A 5ª Câmara de Direito Criminal acolheu o pedido do Ministério Público para ampliar a condenação de Elizeu Mattos. Com a decisão em segunda instância, o réu se torna inelegível
Na quinta-feira (5/2), a 5ª Câmara de Direito Criminal do Tribunal de Justiça de Santa Catarina (TJSC) atendeu a um recurso do Ministério Público de Santa Catarina (MPSC) e ampliou a condenação criminal do ex-Prefeito de Lages Elizeu Mattos. A decisão é um desdobramento da Operação Águas Limpas, deflagrada em 2014 para investigar um esquema de corrupção no setor de saneamento básico do município.
O Tribunal de Justiça analisou recursos de apelação tanto da defesa quanto do Ministério Público. O recurso do MPSC foi parcialmente provido, resultando no aumento da pena inicialmente imposta em primeira instância.

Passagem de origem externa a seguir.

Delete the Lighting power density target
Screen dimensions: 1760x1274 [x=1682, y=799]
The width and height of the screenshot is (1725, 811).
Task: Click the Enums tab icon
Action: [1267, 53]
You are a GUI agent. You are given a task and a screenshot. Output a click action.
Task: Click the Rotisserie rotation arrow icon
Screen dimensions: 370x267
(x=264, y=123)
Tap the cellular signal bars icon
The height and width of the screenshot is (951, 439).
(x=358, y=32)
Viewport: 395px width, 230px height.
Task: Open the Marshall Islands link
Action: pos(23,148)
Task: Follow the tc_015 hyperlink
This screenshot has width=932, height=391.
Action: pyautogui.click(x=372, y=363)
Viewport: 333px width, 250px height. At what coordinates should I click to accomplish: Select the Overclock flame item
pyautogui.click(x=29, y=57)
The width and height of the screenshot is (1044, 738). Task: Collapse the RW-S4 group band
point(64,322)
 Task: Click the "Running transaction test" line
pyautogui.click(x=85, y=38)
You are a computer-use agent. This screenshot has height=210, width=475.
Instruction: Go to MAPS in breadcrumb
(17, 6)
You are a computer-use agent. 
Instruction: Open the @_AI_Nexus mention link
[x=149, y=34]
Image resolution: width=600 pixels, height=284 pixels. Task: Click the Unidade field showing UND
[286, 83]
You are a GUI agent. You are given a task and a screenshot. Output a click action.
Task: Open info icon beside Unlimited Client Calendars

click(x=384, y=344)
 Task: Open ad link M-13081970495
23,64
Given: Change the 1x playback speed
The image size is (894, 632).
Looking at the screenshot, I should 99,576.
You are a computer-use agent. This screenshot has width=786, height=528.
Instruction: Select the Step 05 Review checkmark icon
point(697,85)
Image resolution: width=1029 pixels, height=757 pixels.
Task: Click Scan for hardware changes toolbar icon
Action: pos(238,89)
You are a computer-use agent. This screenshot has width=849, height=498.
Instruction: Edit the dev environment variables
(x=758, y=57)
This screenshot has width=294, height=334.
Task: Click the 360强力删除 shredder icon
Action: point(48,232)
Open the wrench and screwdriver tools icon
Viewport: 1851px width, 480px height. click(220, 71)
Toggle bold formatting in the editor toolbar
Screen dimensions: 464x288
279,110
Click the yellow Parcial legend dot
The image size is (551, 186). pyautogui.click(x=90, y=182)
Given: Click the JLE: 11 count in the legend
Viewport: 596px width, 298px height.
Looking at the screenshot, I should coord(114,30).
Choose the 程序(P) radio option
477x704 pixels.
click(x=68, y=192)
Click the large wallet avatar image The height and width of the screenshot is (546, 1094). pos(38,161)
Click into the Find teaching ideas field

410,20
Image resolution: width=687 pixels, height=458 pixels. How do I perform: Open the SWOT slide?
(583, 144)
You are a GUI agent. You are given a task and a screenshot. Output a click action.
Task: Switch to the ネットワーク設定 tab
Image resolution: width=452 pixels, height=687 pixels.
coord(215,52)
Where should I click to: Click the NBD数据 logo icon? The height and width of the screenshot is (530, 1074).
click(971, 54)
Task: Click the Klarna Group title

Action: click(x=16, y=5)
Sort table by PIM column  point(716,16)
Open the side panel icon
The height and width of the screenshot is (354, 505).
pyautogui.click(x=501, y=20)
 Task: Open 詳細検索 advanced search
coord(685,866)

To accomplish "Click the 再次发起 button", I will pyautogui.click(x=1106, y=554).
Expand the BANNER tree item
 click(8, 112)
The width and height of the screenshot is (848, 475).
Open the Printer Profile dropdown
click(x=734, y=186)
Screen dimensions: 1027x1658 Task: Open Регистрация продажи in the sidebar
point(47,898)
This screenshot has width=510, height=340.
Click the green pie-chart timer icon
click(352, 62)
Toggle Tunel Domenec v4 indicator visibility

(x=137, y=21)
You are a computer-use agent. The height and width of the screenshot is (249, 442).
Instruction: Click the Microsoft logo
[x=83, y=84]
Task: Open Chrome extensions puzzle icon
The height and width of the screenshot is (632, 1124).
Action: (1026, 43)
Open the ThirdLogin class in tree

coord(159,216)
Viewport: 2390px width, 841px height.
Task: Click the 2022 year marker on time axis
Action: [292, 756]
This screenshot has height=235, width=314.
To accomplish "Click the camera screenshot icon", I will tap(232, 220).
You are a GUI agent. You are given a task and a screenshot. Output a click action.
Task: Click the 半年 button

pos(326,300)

Já a defesa obteve um provimento parcial, que resultou em ajustes técnicos na dosimetria da pena, sem, contudo, reverter a condenação.
As penas aplicadas chegaram a 14 anos, dois meses e 16 dias de reclusão e 13 anos, dois meses e 20 dias de detenção, além do pagamento de 98 dias-multa e do perdimento de todos os bens constritos. Com a decisão em segunda instância, o réu se torna inelegível. A decisão é passível de recurso aos Tribunais Superiores.
Embora a situação do ex-Prefeito tenha sido julgada, a análise dos recursos interpostos pelos demais denunciados – que incluem empresários e ex-servidores – foi interrompida. A suspensão ocorreu após um pedido de vista de um dos Desembargadores, sem data oficial para retomada até o momento.
Entenda o caso
Os crimes foram apurados a partir da Operação Águas Limpas, desenvolvida pelo Grupo de Atuação Especial de Combate às Organizações Criminosas (GAECO) em 2014. As investigações demonstraram que o então Prefeito teria liderado uma organização criminosa formada por servidores municipais e empresários com a finalidade de manter o vínculo contratual da empresa Viaplan Engenharia com a Secretaria Municipal de Águas e Saneamento, mediante o recebimento de propina mensal.
As provas reunidas pelo GAECO durante a investigação preliminar demonstraram, de maneira inequívoca, a atuação da organização criminosa formada por agentes públicos e representantes da empresa, capitaneada pelo então Prefeito de Lages, no âmbito da administração pública municipal.
O caderno indiciário levantado pelo Ministério Público foi amplamente confirmado em juízo, como também complementado pela coleta da prova oral, documental e pericial e corroborado por colaboração premiada firmada pelos empresários com a Procuradoria-Geral de Justiça e homologada pela Justiça.